Record excerpts:
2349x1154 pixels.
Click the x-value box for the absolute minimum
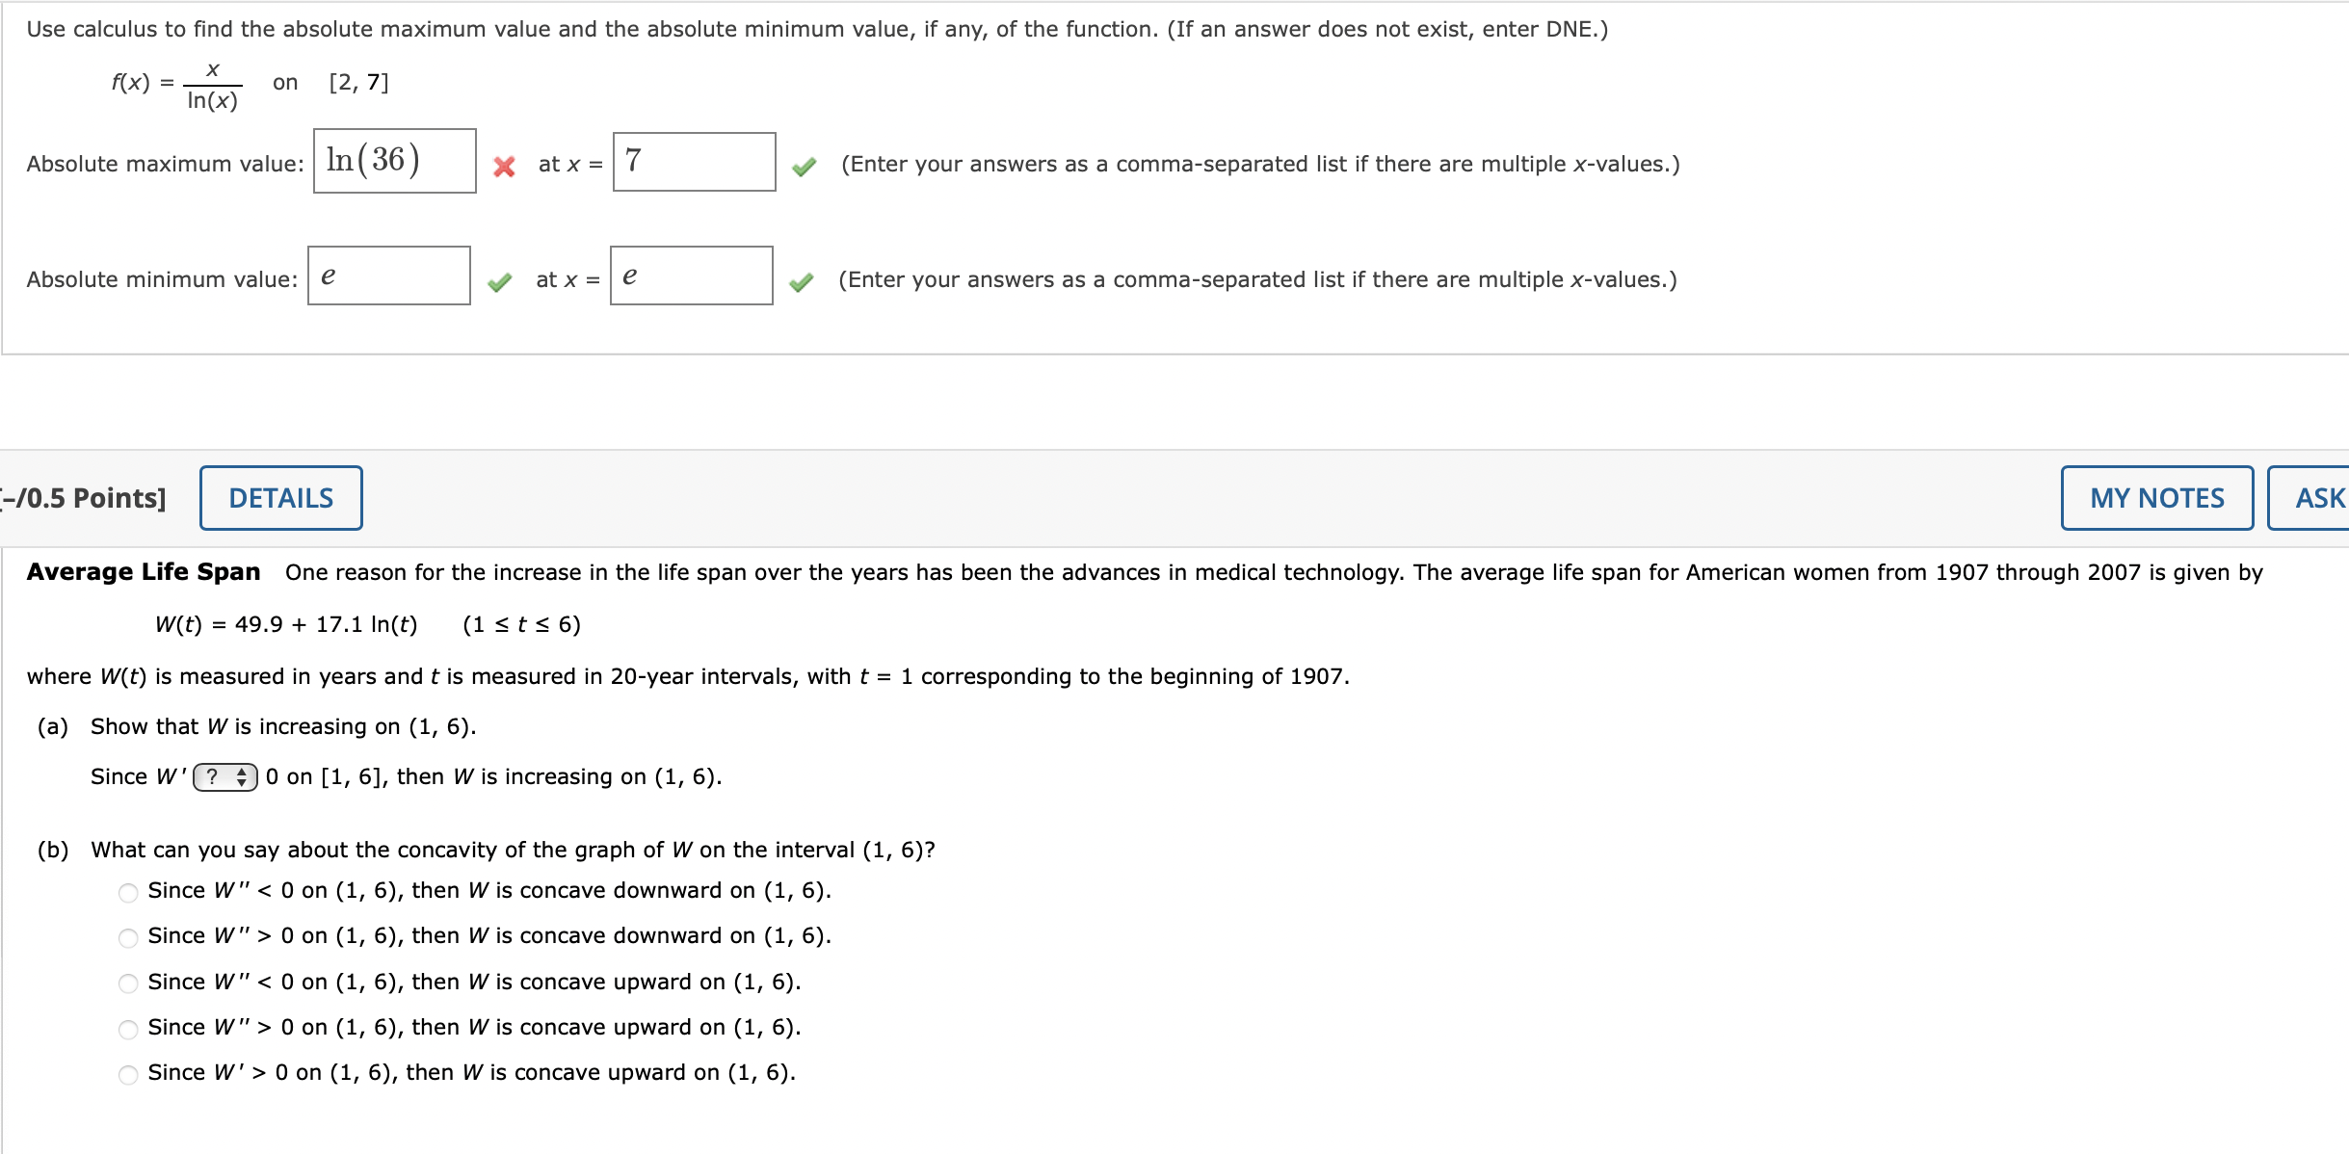(691, 278)
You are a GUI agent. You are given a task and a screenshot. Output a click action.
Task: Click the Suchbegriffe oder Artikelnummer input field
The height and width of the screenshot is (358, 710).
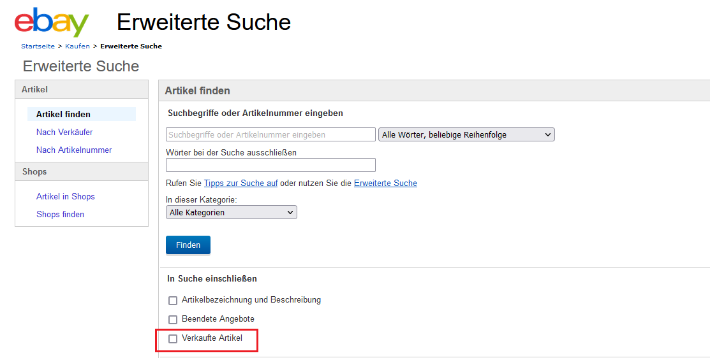coord(270,134)
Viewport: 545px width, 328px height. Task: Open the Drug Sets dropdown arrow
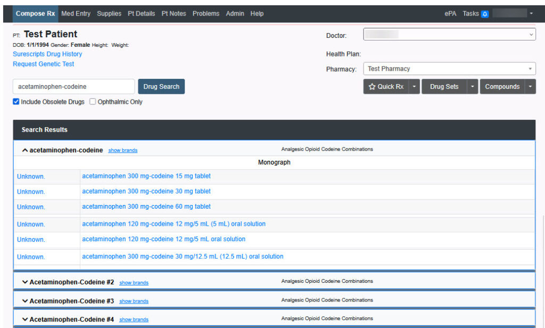(473, 87)
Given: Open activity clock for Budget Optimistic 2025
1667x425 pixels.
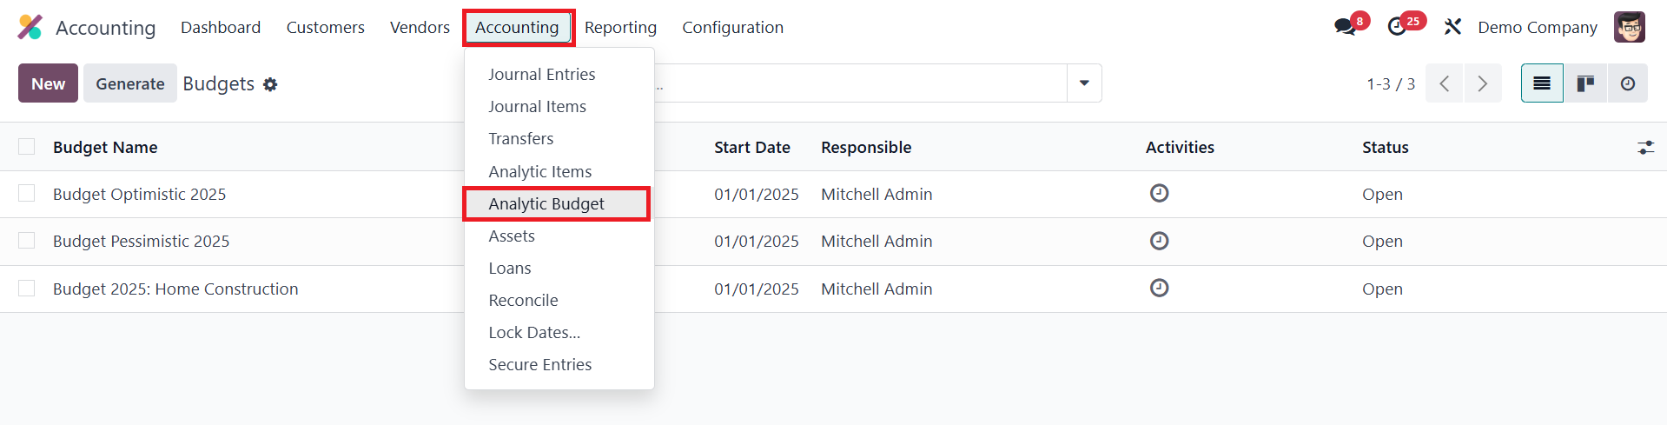Looking at the screenshot, I should (x=1159, y=193).
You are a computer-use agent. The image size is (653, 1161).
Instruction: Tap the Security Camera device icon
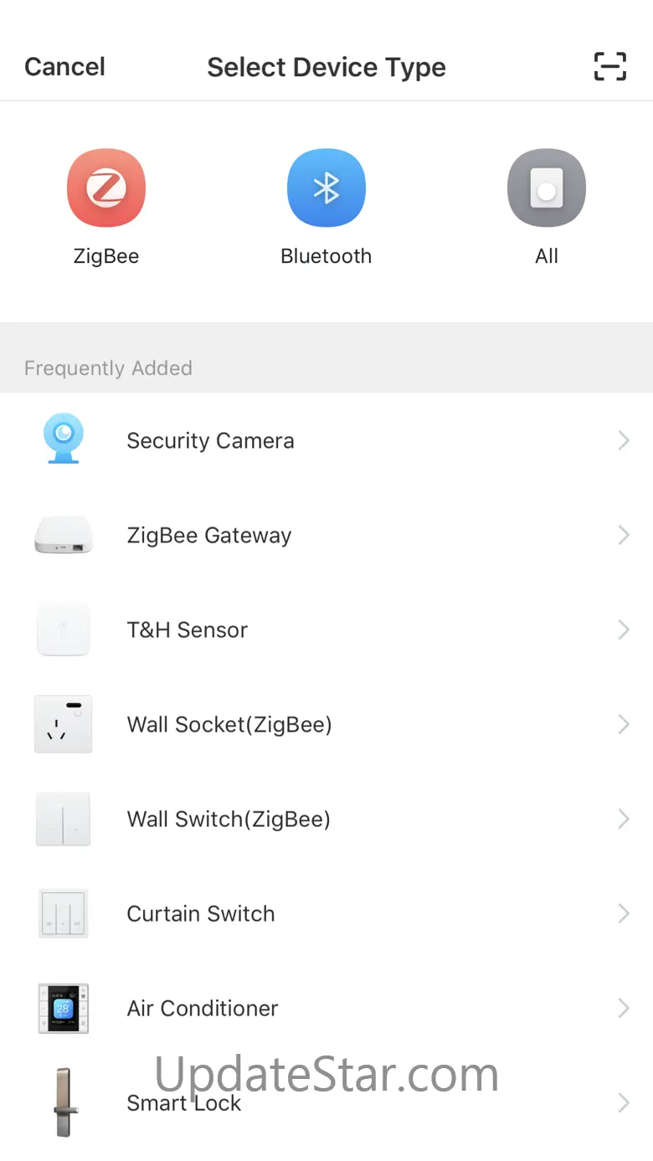tap(63, 440)
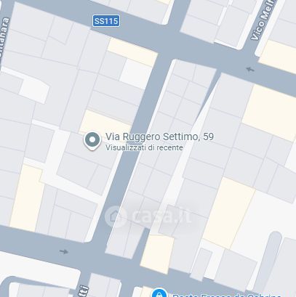Viewport: 296px width, 297px height.
Task: Click the SS115 road shield badge
Action: pos(106,21)
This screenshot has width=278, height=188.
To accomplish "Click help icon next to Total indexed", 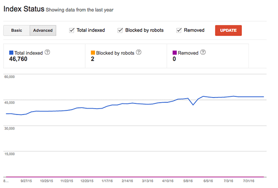I will [48, 53].
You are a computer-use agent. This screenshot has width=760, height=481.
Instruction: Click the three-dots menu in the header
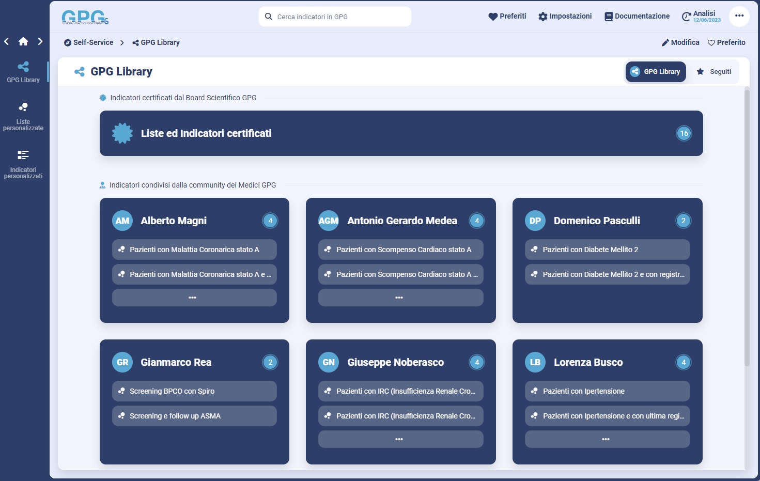click(x=739, y=16)
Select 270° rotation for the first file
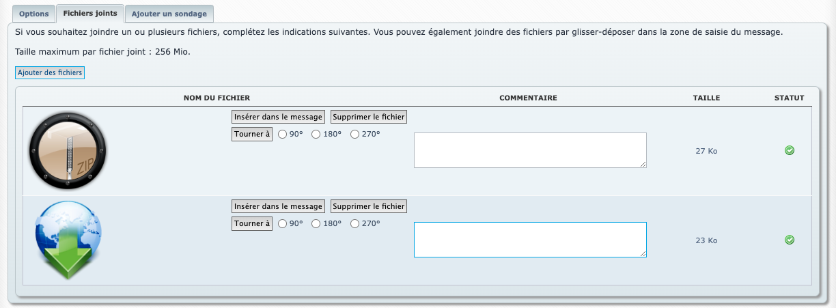The image size is (836, 308). [x=354, y=135]
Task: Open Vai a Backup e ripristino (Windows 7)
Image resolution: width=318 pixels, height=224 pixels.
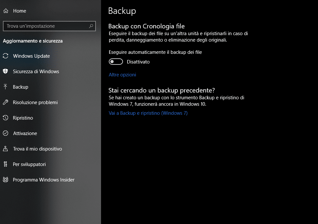Action: [148, 113]
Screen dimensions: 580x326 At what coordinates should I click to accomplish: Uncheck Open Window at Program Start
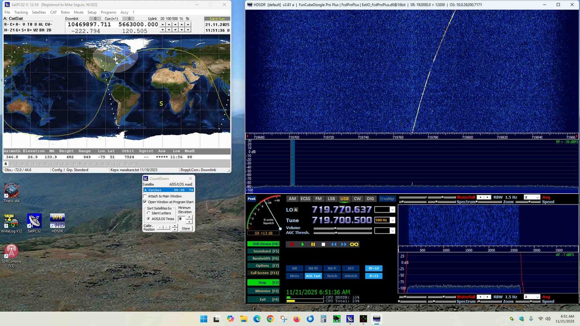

Exercise goal: Turn the data into a numbered list with no blank lines. Begin at the very first line and stop after the line that has "Action: pos(106,21)", and leave the pictures out.

Answer for this exercise:
1. 2349x1154 pixels.
2. Click the x-value box for the absolute minimum
3. (691, 278)
4. You are a GUI agent. You are given a task and a screenshot. Output a click action.
5. Task: Click the Suchbegriffe oder Artikelnummer input field
6. The height and width of the screenshot is (358, 710).
7. coord(270,134)
8. Viewport: 545px width, 328px height. Task: Open the Drug Sets dropdown arrow
9. (473, 87)
10. Given: Open activity clock for Budget Optimistic 2025
11. 1667x425 pixels.
12. Looking at the screenshot, I should (x=1159, y=193).
13. You are a computer-use agent. The image size is (653, 1161).
14. Instruction: Tap the Security Camera device icon
15. tap(63, 440)
16. Viewport: 296px width, 297px height.
17. Task: Click the SS115 road shield badge
18. Action: pos(106,21)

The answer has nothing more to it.